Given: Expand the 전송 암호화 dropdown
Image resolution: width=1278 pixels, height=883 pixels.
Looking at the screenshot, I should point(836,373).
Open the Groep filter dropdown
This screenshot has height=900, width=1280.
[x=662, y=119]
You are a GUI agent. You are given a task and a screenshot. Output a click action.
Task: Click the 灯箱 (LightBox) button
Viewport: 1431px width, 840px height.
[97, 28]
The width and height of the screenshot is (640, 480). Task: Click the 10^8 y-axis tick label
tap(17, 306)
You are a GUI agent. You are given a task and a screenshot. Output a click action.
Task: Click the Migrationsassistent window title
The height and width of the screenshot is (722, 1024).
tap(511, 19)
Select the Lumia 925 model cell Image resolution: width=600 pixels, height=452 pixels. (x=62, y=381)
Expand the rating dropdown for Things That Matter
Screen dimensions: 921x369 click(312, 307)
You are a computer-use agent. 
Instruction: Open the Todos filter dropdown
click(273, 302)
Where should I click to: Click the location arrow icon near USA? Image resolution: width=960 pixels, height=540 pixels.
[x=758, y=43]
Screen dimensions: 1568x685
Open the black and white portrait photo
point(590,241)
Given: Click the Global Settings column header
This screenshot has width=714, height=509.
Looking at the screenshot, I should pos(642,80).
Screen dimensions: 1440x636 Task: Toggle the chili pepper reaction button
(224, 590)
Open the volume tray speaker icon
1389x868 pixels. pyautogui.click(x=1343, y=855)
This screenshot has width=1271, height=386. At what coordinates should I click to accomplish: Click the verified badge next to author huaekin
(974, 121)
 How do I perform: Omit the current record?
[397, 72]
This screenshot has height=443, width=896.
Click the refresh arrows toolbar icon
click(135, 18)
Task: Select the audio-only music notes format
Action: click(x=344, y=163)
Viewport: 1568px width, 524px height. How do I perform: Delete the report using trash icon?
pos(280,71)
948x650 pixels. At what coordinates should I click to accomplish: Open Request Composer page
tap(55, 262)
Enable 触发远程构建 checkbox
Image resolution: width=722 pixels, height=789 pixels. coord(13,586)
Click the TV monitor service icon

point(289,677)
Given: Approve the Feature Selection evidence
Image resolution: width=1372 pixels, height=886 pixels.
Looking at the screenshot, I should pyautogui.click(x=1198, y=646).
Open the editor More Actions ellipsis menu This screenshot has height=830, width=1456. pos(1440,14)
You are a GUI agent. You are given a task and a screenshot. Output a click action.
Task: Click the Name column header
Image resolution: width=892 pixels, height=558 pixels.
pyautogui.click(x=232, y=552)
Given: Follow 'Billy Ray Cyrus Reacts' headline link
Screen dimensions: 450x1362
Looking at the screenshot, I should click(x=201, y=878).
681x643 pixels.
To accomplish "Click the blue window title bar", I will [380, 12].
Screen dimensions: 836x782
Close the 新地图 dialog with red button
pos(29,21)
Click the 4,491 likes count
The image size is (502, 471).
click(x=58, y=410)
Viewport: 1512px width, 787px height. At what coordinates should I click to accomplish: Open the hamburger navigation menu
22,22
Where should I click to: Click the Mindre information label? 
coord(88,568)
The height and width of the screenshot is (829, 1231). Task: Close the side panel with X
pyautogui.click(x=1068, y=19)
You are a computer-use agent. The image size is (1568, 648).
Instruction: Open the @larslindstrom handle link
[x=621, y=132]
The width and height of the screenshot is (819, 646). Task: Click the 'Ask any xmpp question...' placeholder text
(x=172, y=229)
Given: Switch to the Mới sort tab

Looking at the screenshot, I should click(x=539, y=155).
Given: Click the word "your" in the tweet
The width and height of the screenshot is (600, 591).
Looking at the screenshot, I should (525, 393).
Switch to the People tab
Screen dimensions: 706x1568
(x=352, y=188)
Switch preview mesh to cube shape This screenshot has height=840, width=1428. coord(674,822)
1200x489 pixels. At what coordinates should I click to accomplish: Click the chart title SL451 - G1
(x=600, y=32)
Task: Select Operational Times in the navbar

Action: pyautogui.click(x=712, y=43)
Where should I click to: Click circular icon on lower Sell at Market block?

▬▬▬▬▬▬▬▬▬▬

Restate word for word the entries above, starting at the line with "Image resolution: width=1372" and ending at the line with "Open the editor", inclusive, and no others.

ANSWER TO THIS PROBLEM:
Image resolution: width=1372 pixels, height=886 pixels.
Looking at the screenshot, I should pyautogui.click(x=1198, y=646).
Open the editor More Actions ellipsis menu This screenshot has height=830, width=1456. pos(1440,14)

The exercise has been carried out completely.